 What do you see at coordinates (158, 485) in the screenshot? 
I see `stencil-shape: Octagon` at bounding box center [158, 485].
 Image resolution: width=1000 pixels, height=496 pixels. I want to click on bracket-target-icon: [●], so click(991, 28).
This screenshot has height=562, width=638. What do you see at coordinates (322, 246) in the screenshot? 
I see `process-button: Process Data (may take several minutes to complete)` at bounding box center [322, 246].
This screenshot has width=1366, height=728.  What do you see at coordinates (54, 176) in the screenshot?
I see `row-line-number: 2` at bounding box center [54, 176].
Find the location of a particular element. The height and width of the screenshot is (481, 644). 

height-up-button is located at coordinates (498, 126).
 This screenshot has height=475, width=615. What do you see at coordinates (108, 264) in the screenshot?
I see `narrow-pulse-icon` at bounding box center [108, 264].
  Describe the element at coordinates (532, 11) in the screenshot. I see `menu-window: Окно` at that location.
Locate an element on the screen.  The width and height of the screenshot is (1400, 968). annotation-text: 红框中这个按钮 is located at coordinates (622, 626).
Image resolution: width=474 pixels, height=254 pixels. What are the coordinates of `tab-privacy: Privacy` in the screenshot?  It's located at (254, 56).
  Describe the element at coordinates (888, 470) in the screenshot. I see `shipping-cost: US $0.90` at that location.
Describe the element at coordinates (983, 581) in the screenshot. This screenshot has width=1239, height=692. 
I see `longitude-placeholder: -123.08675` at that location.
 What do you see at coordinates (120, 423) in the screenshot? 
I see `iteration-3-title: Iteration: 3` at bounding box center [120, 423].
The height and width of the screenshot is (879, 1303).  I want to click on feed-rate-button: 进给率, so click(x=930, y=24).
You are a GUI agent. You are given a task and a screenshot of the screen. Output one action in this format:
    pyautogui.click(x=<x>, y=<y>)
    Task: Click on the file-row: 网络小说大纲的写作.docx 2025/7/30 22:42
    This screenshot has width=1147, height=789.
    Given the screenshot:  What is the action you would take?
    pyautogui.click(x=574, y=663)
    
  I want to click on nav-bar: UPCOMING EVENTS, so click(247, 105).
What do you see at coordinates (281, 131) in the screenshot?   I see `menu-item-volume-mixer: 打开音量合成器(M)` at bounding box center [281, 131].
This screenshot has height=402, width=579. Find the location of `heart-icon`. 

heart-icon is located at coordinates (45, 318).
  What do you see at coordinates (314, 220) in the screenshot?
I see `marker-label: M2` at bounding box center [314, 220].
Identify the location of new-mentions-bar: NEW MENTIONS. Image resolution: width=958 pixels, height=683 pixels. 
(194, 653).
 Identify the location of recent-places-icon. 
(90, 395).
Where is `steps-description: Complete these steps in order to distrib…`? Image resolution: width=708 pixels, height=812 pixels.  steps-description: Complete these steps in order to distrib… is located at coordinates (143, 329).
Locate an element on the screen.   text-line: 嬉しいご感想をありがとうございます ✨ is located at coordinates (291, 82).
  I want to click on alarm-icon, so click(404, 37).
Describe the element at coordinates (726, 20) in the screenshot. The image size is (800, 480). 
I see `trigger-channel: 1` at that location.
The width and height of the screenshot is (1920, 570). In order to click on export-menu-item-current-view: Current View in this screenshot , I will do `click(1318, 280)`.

- - - -

**The task:** Can you set down once more, word for word, the part of the entries above that begins with the line containing "You are a GUI" and goes on through the line containing "pyautogui.click(x=574, y=663)", with both of those lines included?

**Completed exercise:**
You are a GUI agent. You are given a task and a screenshot of the screen. Output one action in this format:
    pyautogui.click(x=<x>, y=<y>)
    Task: Click on the file-row: 网络小说大纲的写作.docx 2025/7/30 22:42
    This screenshot has width=1147, height=789.
    Given the screenshot:  What is the action you would take?
    pyautogui.click(x=574, y=663)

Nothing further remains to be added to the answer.